El discurso negacionista, conspiranoico, antiintelectualista y anticientífico cuesta vidas. Es, de forma concreta, un relato criminal. Las pseudoterapias están causando cada año entre 1.210 y 1.460 muertes en España. No estamos hablando de una situación menor. Son más muertes en un año que las que el terrorismo de ETA causó en toda su historia. Se suele poner de ejemplo que en ciertos contextos un mensaje alarmista puede ser considerado un delito, como gritar fuego en una sala abarrotada de una discoteca y provocar así una estampida que provoque muertos por aplastamiento. El problema siempre está en establecer correlación en el hecho. Pero que sea difícil no implica que no se tenga que perseguir penalmente y renunciar a hacerlo. 

Durante la pandemia vivimos multitud de mensajes instando a no vacunarse, persiguiendo a los científicos o amenazando a todos aquellos que en el debate público defendían la necesidad de la vacunación para salir de la crisis. Obviamente es difícil establecer una correlación directa entre esos mensajes y las personas que pudieron ser influidas para no vacunarse. Pero es una evidencia crítica que no había rechazo relevante a las vacunas en España antes de esos mensajes asociados a la pandemia del COVID. El Instituto de Salud Carlos III realizó una encuesta entre personas no vacunadas en 2021 (más de 4 millones de adultos) y el 60% aseguró que no se vacunaría nunca.
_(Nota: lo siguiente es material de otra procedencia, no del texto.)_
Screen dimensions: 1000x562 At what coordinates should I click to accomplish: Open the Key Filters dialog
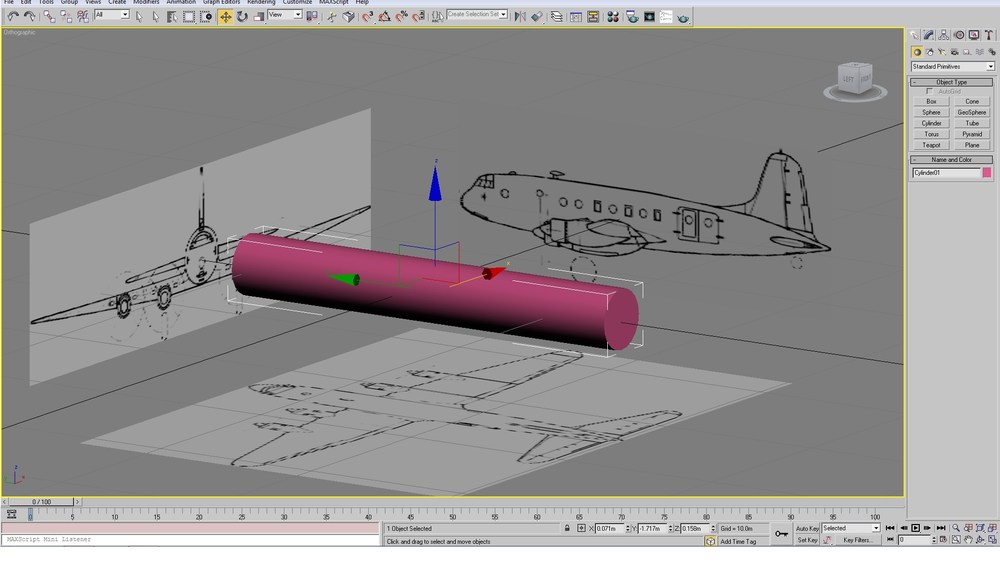coord(857,540)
El mensaje conspiranoico en política y medios tiene consecuencias funestas sobre la vida de los demás y es un peligro para la salud pública. 

Los premios Herman Cain son un producto satírico de la red que otorga este trofeo a personas que han compartido publicación seudocientífica, falsa, negacionista o antivacunas sobre el covid y acabaron muriendo. El nombre se debe a un político republicano americano que se erigió en uno de los máximos exponentes de este discurso y acabó falleciendo por la enfermedad. No tendría nada contra quien muere fruto de sus propias decisiones si no tuvieran la capacidad para difundir ese mensaje influyendo a muchas otras personas. Por eso suicidarse no es delito pero sí lo es inducir al suicidio. 

Un caso creciente es el de los padres que se niegan a que se les suministre a su bebé vitamina K en las primeras horas tras el nacimiento por el déficit que suelen tener al nacer. En el caso de no suministrarla pueden sufrir hemorragias en todos sus órganos causándoles daños cerebrales severos o la muerte, lo que se conoce como EHRN tardía o enfermedad hemorrágica del recién nacido. En EEUU el caso de negacionistas de los tratamientos ha aumentado de forma exponencial desde el año 2017 a 2024, se estima que de más de cinco millones de recién nacidos analizados en EEUU al menos 200.000 no recibieron la inyección por la negativa de sus padres. Lo que supone un incremento del 77% en menos de una década. La negativa produce al menos 400 casos anuales de bebés con EHRN tardía con una mortalidad entre el 14% y el 25%

La negativa a inyectar vitamina K a los bebés nace de un bulo extendido en redes sociales que utiliza un estudio desmentido del año 1992 que asociaba la inyección de vitamina K a un aumento de leucemia infantil. No importa que aquel estudio fuera desmentido de manera rotunda por estudios científicos serios. El estudio falso se sigue difundiendo en redes sociales generando cada vez más familias que se niegan a aplicar la inyección a sus bebés. En ese caso ya no se trata de la vida del que toma la decisión, sino de un ser humano indefenso que depende de la ignorancia de sus padres. Las sociedades liberales tienen que perseguir con diligencia todos estos discursos que niegan la ciencia y afectan de manera dramática a la vida de los demás ya sea un troll, un presentador de televisión o el líder de un partido de extrema derecha. Todos los derechos están limitados por otros de igual cumplimiento, y no se puede apelar a la libertad de expresión cuando alguien con su altavoz provoca que haya muertos haciendo creer a muchas familias que su hijo tendrá cáncer por ponerse una inyección que puede salvarle la vida.